Diga-me como acontece o vosso ritual de matrimônio – pedi curioso devotando-lhe dobrada atenção, sendo que já havia muito eu esquecera a estrada e a beleza das paisagens ao redor.
“Convidamos os amigos, os anciãos da comunidade e as famílias festejam por quase quinze dias” – disse ele com um brilho no olhar – “os noivos são prometidos um para o outro desde muito cedo, ainda crianças, e os pais nem eles mesmos podem quebrar o acordo. Caso isso venha a acontecer gera-se um mal-estar muito grande entre as famílias. Em alguns casos pode até gerar morte. No dia marcado, a família do noivo dá o lenço branco com bordados a gosto, comprado com muito zelo, visto que será guardado depois do ritual por toda vida”.
– Ritual? Qual ritual meu caro? – questionei querendo entender o que ele falava com tanto esmero, pois não tratava de efemérides.
– “Sim, o ritual é a parte mais importante dessa cerimônia. A anciã convidada, uma das mais velhas da comunidade, seguida de mulheres das duas famílias, leva a noiva para um quarto e de posse do lenço branco dado pela família do noivo, será posto no dedo polegar anciã para quebrar o hímen da rapariga” – disse ele com muito cuidado nas palavras, visto que se tratava de um tabu de alto relevo entre os ciganos. Todavia, como estávamos os dois apenas, se sentiu um pouco mais a vontade para falar-me mesmo que usando como mecanismo de defesa o baixar do tom da voz, cochichando e tartamudeando para não parecer leviano.
– E daí? – Indaguei curioso.
– “E daí que um mistério divino acontece. A "Estrela de Davi" se forma no lenço branco” – disse-me ele.
– Como é? – inquiri atônito.
– “É isso mesmo, a Estrela de Davi. Há um liquido oleoso que só existe nessa parte do corpo da mulher e quando forçado pela anciã na frente das testemunhas, forma no lenço a Estrela de Davi em óleo e sangue e nunca mais se apaga. Essa é nossa aliança. Revela a virgindade da rapariga e abre o ciclo da relação conjugal até ao dia da morte. As anciãs saem do quarto e trazem a noiva e o lenço para a família do noivo e a partir daquela data as famílias se unem ferrenhamente”.

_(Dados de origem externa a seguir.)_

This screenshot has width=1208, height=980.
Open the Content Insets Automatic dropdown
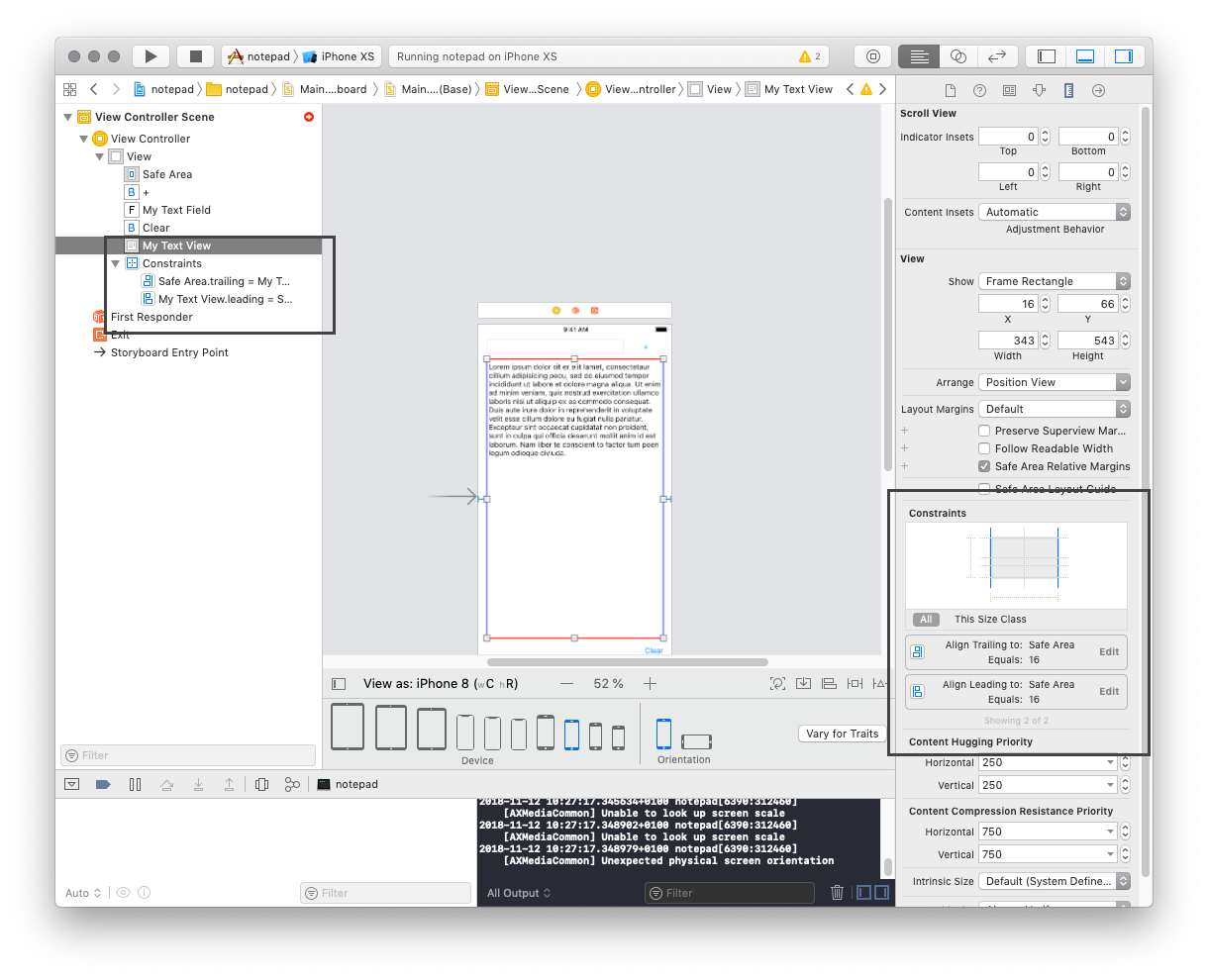pos(1054,212)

– O que acontece quando morre um jovem casado? – perguntei desejando aprender o máximo.
Ao que me disse ele:
– “Uma tristeza muito grande se nos abate. A família faz o luto, apóia os filhos e ao cônjuge que ficar só. Este não poderá casar novamente, sendo que para as mulheres a regra é mais rígida. Se ela o fizer será banida da família, malvista na comunidade e perderá a guarda dos filhos. Prezamos a indestrutibilidade da família e do casamento”.
Chegamos à casa e aquele homem de barba feita, alinhado e uma calvície despontando mostrava a maturidade daquele guerreiro que se fez menino na alma casa a dentro, devotando total cuidado aos filhos, à esposa e sem esquecer do seu convidado.

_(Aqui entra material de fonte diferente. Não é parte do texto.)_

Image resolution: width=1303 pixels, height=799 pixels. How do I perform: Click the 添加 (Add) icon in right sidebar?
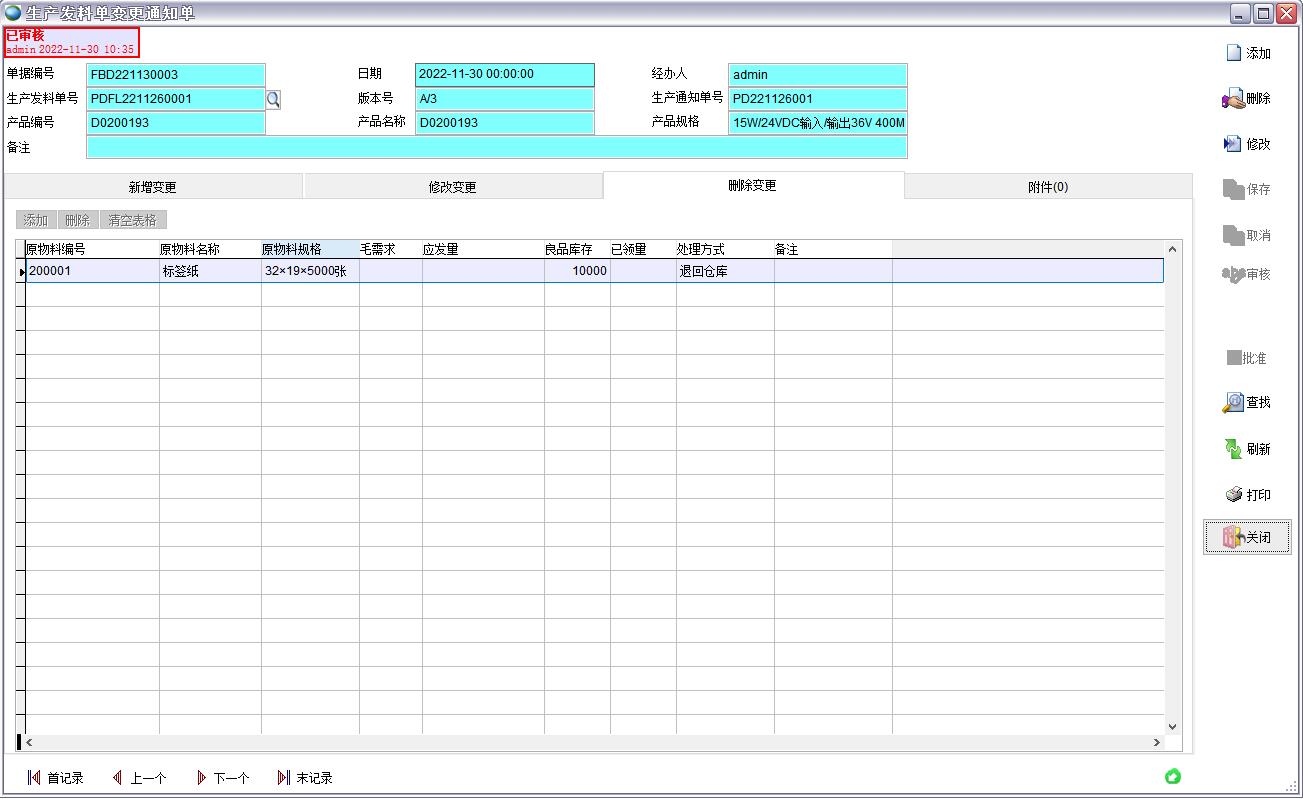1234,53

Foi assim meu caro leitor que eu andei entre o povo que na Europa está abrindo o coração para o evangelho e geme de amor pelo Senhor Jesus Cristo. Ainda escuto as suas afinadas vozes altissonantes adorando a Deus. É assim, que mato a saudade, vejo suas fotos e ouço suas canções.      
  Vai aqui uma dica, indo a Portugal e tendo sobrevivido ao taxista maluco, não deixe de pedir uma Feijoada Transmontana à cigana da região do Porto.